資源エネルギー庁は5月27日、今夏の電力需給見通しを発表した。全国の各エリアともに、安定供給に最低限必要とされる供給予備率3%が確保できる見通し。

国内の電力会社が加入する電力広域的運営推進機関(OCCTO)が取りまとめたデータに基づき、総合資源エネルギー調査会で25日に書面審議が行われたもの。それによると、電力需要がピークを迎える8月の供給力想定で、原子力発電については534万kWが見込まれている。現在、関西電力の高浜4号機(PWR、87万kW)、同大飯3、4号機(PWR、各118万kW)、九州電力の玄海3、4号機(PWR、各118万kW)が稼働中で、これらが織り込まれた格好だ。大飯3号機では、新型コロナウイルス感染防止対策のため、当初5月8日~7月15日を予定していた定期検査が2、3か月延期されることとなったが、同機が供給力から外れる場合でも、中西日本エリアの供給予備率は3%を確保できる見込み。

また、火力発電では、運転開始から47年となる東北電力の東新潟港1号機(LNG、34万kW)が昨冬に続き供給力として見込まれている。今夏の電力需給見通しと合わせて発表された昨冬の電力需給結果分析によると、運転開始から40年を経過した火力発電の1、2月の発電電力量は122億kWh(原子力産業新聞の調べで、同期間の原子力発電による発電電力量は104億kWh)。

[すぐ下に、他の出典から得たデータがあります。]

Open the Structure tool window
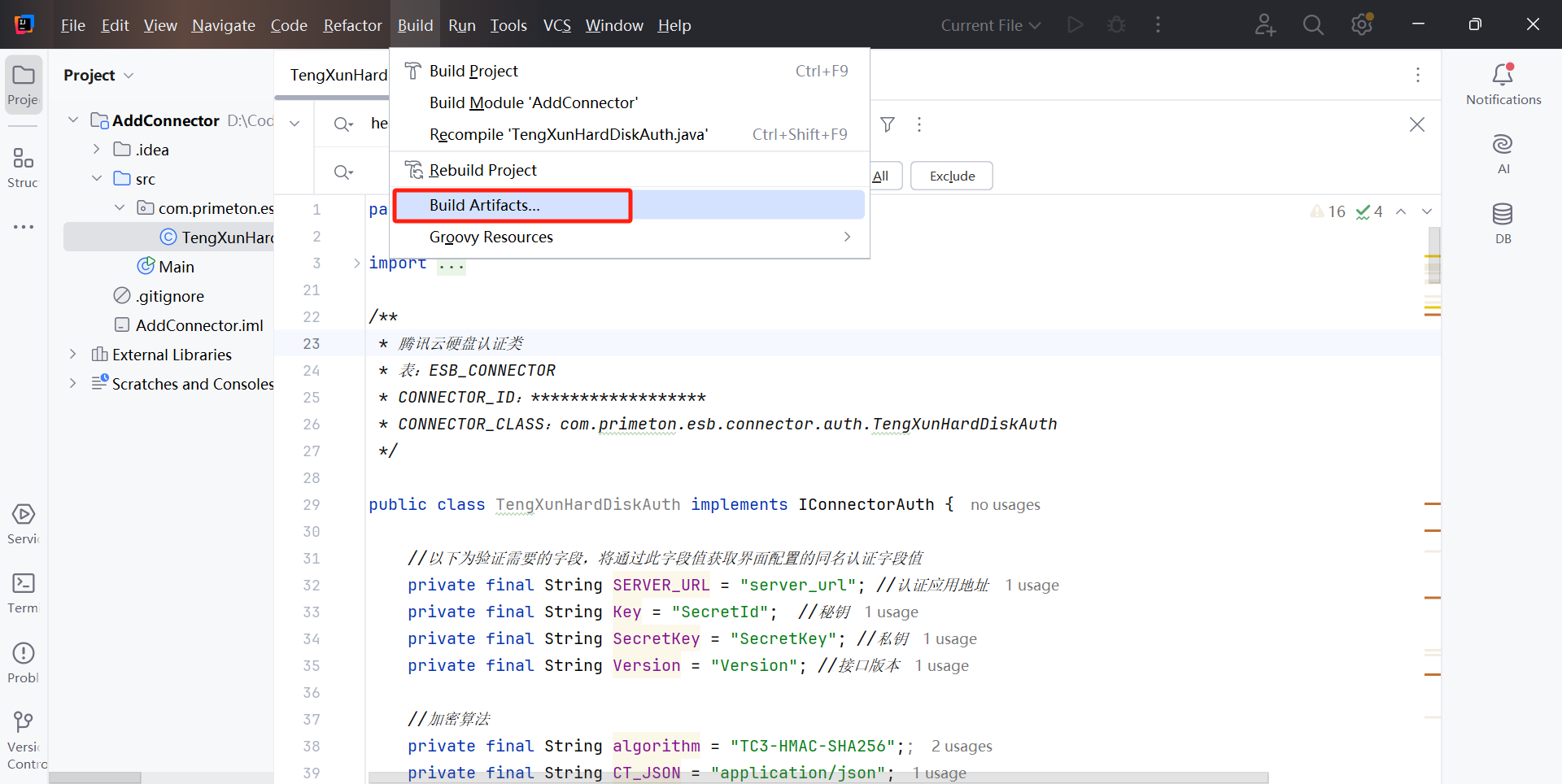 [x=23, y=167]
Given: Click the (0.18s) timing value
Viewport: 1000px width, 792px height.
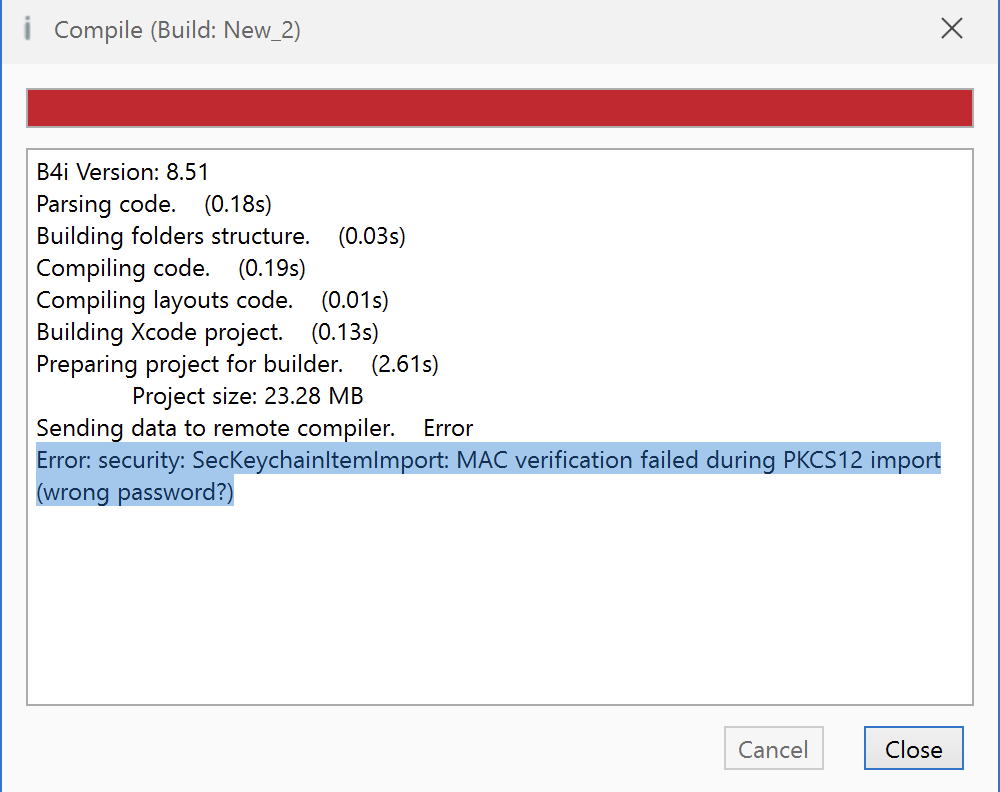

全国的な暖冬の影響もあるが2月以降は、前年同月との比較で、電力需要は落ち込みを見せている。新型コロナウイルス感染拡大防止措置に伴う需要減も考えられ、電力広域的運営推進機関は「わが国の経済活動等に大きな影響を与えている」と懸念。資源エネルギー庁でも、今夏の電力需給見通し取りまとめに際し、「引き続き需給状況を注視していく」と、必要に応じた対応を図る考えを示している。